Food Gardening Network

Growing Good Food at Home

10 High Yield Fruit Plants Perfect for Small Gardens

You don't need a lot of space to grow an abundant garden. It's just a matter of choosing the right high-yield fruit plants.

high-yield fruit plants

One of the things I love about gardening is that anyone who wants to can have at least a small garden. A few pots by the window or several containers on the balcony can be just as productive as a small raised bed in the backyard. You want to grow some fruits and veggies, but don’t have much space? Go for it. Choose a few high-yield fruit plants, and you could have an abundance. 

Some of the people here at Food Gardening Network have tiny gardens, and yet they enjoy homegrown tomatoes, zucchini, plenty of herbs, peas, radishes, leafy greens, strawberries, cantaloupes, raspberries, and much more. There are a few ways to accomplish this. Succession planting and interplanting are both excellent strategies for getting more from less. 

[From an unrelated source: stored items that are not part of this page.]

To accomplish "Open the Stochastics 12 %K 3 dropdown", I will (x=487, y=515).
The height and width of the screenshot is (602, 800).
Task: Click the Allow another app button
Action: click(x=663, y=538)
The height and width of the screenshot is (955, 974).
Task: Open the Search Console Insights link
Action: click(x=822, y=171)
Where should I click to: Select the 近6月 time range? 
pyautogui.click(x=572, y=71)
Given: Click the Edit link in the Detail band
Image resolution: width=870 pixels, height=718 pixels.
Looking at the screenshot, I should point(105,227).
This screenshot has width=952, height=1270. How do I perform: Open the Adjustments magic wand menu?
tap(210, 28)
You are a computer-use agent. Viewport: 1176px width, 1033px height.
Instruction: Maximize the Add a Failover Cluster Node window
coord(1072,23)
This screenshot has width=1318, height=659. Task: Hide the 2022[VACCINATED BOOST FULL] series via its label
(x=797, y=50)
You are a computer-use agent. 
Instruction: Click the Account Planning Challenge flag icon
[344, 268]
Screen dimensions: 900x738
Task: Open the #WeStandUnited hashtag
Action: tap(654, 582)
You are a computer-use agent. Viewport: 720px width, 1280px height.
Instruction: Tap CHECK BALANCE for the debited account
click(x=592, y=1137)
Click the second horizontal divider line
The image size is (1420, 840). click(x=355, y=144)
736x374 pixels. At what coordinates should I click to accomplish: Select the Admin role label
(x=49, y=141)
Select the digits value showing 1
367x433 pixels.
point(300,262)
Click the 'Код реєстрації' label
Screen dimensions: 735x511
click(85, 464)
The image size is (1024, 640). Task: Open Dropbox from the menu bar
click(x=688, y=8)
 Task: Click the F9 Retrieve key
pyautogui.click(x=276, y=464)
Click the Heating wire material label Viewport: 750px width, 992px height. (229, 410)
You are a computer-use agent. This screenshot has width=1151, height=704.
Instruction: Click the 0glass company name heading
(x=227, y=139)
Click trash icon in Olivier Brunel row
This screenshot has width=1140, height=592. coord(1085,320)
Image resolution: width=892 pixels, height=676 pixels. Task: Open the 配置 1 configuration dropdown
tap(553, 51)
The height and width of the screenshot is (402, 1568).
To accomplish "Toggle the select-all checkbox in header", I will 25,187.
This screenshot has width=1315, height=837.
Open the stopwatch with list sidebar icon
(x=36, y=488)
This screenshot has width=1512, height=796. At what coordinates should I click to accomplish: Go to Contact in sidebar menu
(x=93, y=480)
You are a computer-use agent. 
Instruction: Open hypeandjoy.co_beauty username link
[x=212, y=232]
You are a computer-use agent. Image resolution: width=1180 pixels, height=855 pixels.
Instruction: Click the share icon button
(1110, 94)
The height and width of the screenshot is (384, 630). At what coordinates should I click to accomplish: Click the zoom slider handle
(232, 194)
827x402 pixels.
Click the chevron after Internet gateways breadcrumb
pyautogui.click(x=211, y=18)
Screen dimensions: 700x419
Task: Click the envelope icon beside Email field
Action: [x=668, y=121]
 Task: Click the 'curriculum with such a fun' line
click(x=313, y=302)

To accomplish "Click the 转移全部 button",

But another smart option is to grow high-yield fruit plants. This could be in the form of fast-growing crops, or through particular varietals. Vining fruits and vegetables are fantastic for small gardens as they don’t need a lot of “floor space,” but can still give you abundant yields as long as you have a trellis or somewhere they can grow up.

Explore the easiest fruit to grow at home—indoors or out! Read our FREEBIE 15 Easiest Fruits to Grow at Home, right now!

These high-yield fruit plants will give you plenty of tasty treats

So what are some of the best high-yield fruit plants (and vegetable plants!) or varieties? If you have the space and the right climate, almost any fruit tree will give you more than you can eat in a season. Cherries, apples, lemons, oranges, and peaches are all good options. But if we’re sticking strictly to plants, here are some of our favorites.

Blackberry on the bush in the farm garden

1. Blackberries, Baby Cakes: This dwarf variety is excellent for container gardening since it tops out around 3 or 4 feet. It will also produce twice each season in most regions. 

Fresh blueberrys on the branch on a blueberry field farm.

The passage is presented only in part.